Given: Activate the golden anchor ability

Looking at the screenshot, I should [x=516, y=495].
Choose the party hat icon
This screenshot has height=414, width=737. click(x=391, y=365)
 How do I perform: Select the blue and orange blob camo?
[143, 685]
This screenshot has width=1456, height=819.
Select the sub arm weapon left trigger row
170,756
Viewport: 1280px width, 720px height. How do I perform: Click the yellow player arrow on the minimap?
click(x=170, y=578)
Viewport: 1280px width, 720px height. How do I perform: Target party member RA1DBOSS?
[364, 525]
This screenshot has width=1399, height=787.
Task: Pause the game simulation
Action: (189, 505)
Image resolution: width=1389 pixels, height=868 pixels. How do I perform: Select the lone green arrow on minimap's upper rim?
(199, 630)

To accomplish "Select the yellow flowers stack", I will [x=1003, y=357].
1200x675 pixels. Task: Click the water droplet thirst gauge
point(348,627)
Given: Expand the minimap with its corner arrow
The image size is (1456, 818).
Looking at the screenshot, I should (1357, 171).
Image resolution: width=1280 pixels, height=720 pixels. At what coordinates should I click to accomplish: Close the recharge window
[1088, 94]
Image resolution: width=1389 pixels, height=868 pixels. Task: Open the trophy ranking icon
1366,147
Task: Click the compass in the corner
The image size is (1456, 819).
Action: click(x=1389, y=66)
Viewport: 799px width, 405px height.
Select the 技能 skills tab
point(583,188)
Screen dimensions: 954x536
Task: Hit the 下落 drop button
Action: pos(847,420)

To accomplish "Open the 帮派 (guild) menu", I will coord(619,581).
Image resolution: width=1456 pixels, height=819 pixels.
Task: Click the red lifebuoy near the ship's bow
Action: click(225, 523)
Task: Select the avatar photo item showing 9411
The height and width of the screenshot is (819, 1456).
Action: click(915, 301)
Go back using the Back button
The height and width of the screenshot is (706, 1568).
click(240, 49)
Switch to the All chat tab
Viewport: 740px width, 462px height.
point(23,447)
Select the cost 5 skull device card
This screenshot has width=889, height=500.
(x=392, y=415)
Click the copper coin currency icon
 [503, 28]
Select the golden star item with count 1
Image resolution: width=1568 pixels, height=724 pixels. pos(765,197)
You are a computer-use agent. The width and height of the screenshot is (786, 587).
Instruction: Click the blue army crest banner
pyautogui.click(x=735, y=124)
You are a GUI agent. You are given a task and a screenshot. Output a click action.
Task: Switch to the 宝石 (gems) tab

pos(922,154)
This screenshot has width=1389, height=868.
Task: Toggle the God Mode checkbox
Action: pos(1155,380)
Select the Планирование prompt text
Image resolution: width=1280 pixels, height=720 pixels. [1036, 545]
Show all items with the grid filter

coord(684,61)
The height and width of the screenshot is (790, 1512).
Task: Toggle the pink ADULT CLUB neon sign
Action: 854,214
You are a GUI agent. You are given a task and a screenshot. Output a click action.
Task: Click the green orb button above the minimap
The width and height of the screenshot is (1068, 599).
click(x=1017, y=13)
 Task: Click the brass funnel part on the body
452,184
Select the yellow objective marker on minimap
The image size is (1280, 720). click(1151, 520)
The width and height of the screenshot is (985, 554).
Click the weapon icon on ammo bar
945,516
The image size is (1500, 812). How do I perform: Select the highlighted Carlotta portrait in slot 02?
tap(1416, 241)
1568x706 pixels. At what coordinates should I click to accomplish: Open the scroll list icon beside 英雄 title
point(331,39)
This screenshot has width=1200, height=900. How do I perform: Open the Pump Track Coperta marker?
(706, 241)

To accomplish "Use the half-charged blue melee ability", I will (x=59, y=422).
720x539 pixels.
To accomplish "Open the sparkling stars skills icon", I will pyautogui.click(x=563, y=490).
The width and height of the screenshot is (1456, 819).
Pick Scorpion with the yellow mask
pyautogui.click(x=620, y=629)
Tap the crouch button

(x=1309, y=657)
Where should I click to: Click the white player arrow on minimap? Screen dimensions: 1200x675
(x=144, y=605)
══════════
-- Objective --
Add 6 to every coordinate value in the records above, beginning at the line that has "This screenshot has width=1200, height=900." and stopping after the last line of the records. Write out every line of that stretch again with all other text unchanged.

-- Solution --
This screenshot has width=1200, height=900. How do I perform: Open the Pump Track Coperta marker?
(712, 247)

To accomplish "Use the half-charged blue melee ability", I will (x=65, y=428).
720x539 pixels.
To accomplish "Open the sparkling stars skills icon", I will pyautogui.click(x=569, y=496).
The width and height of the screenshot is (1456, 819).
Pick Scorpion with the yellow mask
pyautogui.click(x=626, y=635)
Tap the crouch button

(x=1315, y=663)
Where should I click to: Click the white player arrow on minimap? Screen dimensions: 1200x675
(x=150, y=611)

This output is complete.